Y para no ir muy lejos, Benkos Biohó, líder rebelde de los esclavos, quien portó el grito en sus venas, también nos sumerge en un mar de tristezas a través de sus palabras. Gracias a esos lamentos pudo retener en su memoria aquello que era conocido y familiar, a sus ancestros, a su familia, a su lengua, a lo que amaba y le producía felicidad. Pero a diferencia de Analia, Benkos nos ofrece una salida, un pacto sagrado con aquellos que también sufren la condena de la esclavitud.

Benkos quiere libertad y lo hace desde algo tan sencillo como sus palabras: “Gritar para que mi lengua espante el silencio, aprenda a hablar sola, despierte las palabras que quedaron prisioneras de las nuevas palabras, cercadas por su sonido y un significado que no pertenece a ninguno de nosotros” (Burgos, pg.47). Ese grito no es un simple lamento, es una declaración de rebeldía, es una invitación a un nuevo mundo. Ese grito nos muestra el alma de Benkos Biohó, alma torturada pero con una llama viva, un fuego abrasador que alienta y hace palpable una barbarie en la que muchos fueron enmudecidos.

Gracias a la novela podemos visibilizar este mundo que traía consigo la reprobación y el hostigamiento, en donde solo unos pocos eran dueños, amos y señores, donde el dedo de Dios era un simple guante que se podía poner y que estaba a disposición de cualquiera que quisiera jugar a ser él. Por ello nos topamos con historias de esclavos, de judíos, de homosexuales, de mujeres, de latinoamericanos, de niños, de putas y marginales que sufrieron y aún sufren el candor del rechazo. Esos gritos, encarnados en palabras de valientes escritores, son los mismos que Benkos quiso emancipar, los mismos que rompieron las cadenas y que aceptaban el amor pero no el consuelo, porque de ese no había, sólo quedaban cicatrices.

- - - - - - -

Explique, en una a tres oraciones y según el fragmento mostrado, por qué en la novela se encuentran "historias de esclavos, de judíos, de homosexuales, de mujeres".

- - - - - - -

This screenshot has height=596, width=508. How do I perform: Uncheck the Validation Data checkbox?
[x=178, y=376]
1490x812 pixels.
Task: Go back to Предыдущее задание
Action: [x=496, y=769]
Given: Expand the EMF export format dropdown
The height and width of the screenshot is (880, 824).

- - - - - - -

▶ [RESPUESTA]
La novela permite ver un mundo marcado por la reprobación y el hostigamiento. En él solo unos pocos eran dueños, amos y señores, y el dedo de Dios era un simple guante que cualquiera podía ponerse para jugar a ser él. Por ello aparecen historias de quienes sufrieron y aún sufren el rechazo.